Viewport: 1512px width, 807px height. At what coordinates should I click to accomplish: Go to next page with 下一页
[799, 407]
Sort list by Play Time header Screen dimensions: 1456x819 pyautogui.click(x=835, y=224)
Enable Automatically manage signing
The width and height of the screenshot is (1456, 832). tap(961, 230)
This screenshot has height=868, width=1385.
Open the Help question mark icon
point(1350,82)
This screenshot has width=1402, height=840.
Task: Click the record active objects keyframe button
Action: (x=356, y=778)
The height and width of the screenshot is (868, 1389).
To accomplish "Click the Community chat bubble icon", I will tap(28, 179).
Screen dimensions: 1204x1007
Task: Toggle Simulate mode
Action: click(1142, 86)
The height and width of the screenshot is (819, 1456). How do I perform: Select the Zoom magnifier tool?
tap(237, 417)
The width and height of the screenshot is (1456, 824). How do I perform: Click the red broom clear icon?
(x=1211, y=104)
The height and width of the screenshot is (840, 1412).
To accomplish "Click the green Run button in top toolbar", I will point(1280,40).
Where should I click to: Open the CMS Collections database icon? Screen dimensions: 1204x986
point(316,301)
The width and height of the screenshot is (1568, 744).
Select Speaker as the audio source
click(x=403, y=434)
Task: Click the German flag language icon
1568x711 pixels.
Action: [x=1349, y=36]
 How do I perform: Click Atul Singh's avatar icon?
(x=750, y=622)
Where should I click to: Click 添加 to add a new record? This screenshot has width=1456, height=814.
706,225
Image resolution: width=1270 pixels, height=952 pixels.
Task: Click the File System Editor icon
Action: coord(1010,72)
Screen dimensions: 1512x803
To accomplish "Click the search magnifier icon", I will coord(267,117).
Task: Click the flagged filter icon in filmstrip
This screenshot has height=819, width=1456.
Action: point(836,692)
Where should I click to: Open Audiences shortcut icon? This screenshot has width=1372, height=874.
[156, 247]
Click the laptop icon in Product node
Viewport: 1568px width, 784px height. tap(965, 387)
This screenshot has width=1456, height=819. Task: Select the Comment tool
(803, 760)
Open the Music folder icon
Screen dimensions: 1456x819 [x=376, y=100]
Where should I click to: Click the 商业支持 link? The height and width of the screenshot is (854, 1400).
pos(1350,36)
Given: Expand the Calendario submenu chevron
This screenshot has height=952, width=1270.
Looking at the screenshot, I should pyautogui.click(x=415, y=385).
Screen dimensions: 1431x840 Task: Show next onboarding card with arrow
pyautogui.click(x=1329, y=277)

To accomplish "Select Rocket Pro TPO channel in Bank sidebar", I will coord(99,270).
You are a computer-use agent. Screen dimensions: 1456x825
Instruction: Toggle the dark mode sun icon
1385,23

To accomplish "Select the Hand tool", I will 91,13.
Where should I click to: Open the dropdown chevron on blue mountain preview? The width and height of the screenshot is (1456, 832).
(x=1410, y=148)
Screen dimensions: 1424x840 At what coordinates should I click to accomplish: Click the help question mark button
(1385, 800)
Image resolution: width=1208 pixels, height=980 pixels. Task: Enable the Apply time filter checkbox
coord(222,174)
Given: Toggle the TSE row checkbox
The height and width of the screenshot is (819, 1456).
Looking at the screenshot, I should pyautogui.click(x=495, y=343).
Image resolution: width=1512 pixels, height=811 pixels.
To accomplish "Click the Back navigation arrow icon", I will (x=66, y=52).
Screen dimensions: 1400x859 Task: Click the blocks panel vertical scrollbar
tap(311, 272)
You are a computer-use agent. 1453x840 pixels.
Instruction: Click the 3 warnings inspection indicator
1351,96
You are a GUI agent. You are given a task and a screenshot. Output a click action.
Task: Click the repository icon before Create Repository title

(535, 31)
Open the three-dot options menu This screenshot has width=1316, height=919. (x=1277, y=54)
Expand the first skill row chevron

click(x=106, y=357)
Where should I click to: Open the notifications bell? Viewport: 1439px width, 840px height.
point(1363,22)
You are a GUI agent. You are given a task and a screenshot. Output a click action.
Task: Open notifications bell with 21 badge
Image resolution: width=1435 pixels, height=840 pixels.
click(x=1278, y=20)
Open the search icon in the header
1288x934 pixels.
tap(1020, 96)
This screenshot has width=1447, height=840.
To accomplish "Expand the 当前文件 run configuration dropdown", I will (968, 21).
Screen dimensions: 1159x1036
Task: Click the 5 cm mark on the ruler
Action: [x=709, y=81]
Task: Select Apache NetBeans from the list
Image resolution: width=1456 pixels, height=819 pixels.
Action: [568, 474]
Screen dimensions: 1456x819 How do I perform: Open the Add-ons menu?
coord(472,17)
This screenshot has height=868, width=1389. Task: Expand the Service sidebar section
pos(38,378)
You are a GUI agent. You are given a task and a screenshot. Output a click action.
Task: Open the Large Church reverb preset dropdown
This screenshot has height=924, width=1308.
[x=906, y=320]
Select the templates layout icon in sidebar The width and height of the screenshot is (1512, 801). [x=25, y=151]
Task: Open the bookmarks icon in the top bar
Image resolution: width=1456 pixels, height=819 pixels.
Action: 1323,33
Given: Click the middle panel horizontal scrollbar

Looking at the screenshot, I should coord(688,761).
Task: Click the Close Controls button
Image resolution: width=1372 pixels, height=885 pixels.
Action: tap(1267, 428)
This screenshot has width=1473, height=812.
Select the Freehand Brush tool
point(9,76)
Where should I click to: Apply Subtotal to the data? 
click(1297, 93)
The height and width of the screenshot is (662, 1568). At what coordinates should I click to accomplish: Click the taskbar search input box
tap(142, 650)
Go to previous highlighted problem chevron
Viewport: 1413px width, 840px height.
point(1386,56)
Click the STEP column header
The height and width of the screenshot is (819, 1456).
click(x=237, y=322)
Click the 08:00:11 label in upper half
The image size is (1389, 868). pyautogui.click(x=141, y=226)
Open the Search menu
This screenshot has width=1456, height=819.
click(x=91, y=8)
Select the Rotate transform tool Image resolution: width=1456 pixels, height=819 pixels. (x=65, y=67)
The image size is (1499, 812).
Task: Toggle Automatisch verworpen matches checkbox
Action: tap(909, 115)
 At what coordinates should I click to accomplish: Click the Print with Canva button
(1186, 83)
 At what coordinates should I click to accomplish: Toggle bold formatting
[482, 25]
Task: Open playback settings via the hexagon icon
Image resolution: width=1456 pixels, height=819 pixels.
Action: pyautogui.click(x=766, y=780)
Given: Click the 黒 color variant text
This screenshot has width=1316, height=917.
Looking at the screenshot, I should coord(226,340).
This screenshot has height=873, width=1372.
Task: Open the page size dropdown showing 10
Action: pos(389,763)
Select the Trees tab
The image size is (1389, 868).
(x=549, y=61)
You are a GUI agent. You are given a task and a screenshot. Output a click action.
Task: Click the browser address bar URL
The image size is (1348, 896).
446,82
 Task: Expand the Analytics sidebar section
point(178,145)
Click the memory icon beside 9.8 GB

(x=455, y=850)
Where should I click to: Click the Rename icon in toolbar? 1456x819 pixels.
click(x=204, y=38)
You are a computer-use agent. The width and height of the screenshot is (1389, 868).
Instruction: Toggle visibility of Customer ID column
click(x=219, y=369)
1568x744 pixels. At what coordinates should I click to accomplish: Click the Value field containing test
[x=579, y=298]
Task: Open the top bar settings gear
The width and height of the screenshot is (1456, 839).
========================================
Wherever the string "settings" turns up in the material, copy the whole line.

EXPECTED ANSWER:
Task: Open playback settings via the hexagon icon
Task: Open the top bar settings gear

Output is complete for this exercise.